Implementing linear consistency for read requests in etcd must go through the Raft consistency protocol, and this approach must come at some performance and latency cost. If there is no particularly strong requirement for data consistency, the consistency mode can be configured to be Serializable on the client side. read-only requests in Serializable mode can be provided by any etcd member, but etcd may read out-of-date data as a result.
The above is the implementation and rationale for the most important parts of etcd. As you can see, etcd’s consensus module handles many of the boundary conditions, adding to the high availability status of the cluster.

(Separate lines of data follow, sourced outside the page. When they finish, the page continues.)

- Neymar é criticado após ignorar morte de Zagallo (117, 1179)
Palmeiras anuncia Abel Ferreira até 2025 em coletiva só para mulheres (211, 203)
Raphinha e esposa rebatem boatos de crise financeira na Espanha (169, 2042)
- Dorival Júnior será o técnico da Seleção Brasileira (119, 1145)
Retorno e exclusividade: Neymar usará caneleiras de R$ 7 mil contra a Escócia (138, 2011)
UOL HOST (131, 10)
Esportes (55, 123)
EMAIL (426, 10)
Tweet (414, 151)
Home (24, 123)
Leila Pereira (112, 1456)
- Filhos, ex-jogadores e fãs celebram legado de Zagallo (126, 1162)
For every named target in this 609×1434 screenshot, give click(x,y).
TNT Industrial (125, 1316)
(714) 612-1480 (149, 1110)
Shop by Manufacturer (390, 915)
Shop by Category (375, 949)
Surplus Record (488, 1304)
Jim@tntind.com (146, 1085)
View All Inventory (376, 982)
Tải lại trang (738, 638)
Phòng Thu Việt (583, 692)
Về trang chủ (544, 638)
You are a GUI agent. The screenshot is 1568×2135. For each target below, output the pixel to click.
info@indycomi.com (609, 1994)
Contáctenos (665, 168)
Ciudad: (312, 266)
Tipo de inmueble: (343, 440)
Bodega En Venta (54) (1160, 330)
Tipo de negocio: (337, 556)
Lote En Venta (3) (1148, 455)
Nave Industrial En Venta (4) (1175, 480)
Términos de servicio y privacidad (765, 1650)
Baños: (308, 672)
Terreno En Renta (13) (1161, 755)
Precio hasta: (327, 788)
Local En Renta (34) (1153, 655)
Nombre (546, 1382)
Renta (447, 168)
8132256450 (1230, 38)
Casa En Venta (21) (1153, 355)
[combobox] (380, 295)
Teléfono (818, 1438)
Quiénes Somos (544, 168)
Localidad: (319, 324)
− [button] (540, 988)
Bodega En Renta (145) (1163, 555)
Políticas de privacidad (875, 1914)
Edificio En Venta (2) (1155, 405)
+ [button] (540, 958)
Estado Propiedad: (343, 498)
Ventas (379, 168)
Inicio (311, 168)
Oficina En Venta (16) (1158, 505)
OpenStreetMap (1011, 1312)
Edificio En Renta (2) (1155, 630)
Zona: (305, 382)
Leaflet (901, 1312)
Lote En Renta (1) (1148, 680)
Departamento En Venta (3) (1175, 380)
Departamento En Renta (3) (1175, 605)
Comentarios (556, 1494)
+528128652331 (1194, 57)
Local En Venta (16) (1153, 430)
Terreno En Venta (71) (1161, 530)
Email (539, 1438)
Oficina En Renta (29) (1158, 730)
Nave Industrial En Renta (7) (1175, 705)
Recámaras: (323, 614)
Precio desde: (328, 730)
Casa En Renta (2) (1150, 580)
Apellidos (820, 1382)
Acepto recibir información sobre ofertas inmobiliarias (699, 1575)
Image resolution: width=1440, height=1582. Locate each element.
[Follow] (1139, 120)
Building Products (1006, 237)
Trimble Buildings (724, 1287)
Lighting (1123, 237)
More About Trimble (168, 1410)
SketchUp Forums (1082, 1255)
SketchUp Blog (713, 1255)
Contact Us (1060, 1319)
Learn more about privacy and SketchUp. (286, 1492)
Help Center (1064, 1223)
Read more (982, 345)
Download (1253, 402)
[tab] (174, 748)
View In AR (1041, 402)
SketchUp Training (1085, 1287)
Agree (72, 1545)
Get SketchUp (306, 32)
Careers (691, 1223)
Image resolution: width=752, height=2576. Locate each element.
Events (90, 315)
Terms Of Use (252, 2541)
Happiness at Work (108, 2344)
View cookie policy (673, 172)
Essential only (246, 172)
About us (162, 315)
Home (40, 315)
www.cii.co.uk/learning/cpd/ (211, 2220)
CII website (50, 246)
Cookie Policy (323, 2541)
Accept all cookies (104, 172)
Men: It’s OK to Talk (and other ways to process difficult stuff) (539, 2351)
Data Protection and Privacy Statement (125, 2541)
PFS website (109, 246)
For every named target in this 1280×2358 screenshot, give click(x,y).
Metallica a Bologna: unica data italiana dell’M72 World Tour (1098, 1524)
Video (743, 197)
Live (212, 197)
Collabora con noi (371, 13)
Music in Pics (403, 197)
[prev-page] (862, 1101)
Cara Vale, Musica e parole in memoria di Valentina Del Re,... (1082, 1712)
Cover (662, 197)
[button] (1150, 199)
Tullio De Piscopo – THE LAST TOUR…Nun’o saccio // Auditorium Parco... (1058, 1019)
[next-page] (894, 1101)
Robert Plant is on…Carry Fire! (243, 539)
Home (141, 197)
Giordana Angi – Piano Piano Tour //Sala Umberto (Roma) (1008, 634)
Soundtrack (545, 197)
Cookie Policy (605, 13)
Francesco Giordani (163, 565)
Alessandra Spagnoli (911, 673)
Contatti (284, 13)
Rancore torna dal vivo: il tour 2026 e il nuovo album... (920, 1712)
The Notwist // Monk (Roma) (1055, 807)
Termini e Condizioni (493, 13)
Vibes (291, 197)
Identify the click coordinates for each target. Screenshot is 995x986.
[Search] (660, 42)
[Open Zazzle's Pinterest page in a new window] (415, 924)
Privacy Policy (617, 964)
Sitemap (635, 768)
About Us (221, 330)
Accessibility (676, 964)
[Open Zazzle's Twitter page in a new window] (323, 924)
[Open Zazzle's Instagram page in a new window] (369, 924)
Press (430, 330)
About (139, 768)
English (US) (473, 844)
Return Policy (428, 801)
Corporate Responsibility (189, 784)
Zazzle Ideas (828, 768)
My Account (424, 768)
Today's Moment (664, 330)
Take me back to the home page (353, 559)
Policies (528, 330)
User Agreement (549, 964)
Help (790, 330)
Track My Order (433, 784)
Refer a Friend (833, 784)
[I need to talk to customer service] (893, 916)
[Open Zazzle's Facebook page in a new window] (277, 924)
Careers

Although some performance compromises are made in order to achieve strong consistency, etcd also provides additional options that can be freely configured for different demand scenarios. etcd also provides a very good implementation of the Raft algorithm, and analysis of the source code is very helpful for a deeper understanding of Raft.
etcd uses the CSP concurrency model provided by Go in much of its source code. This way of communicating using
channel is not intuitive to write, and the context of the code does not reflect the sender or receiver of the message, so extra care should be taken when reading the source code. However, in general the code of the etcd core module does not change much and is suitable for reading and learning.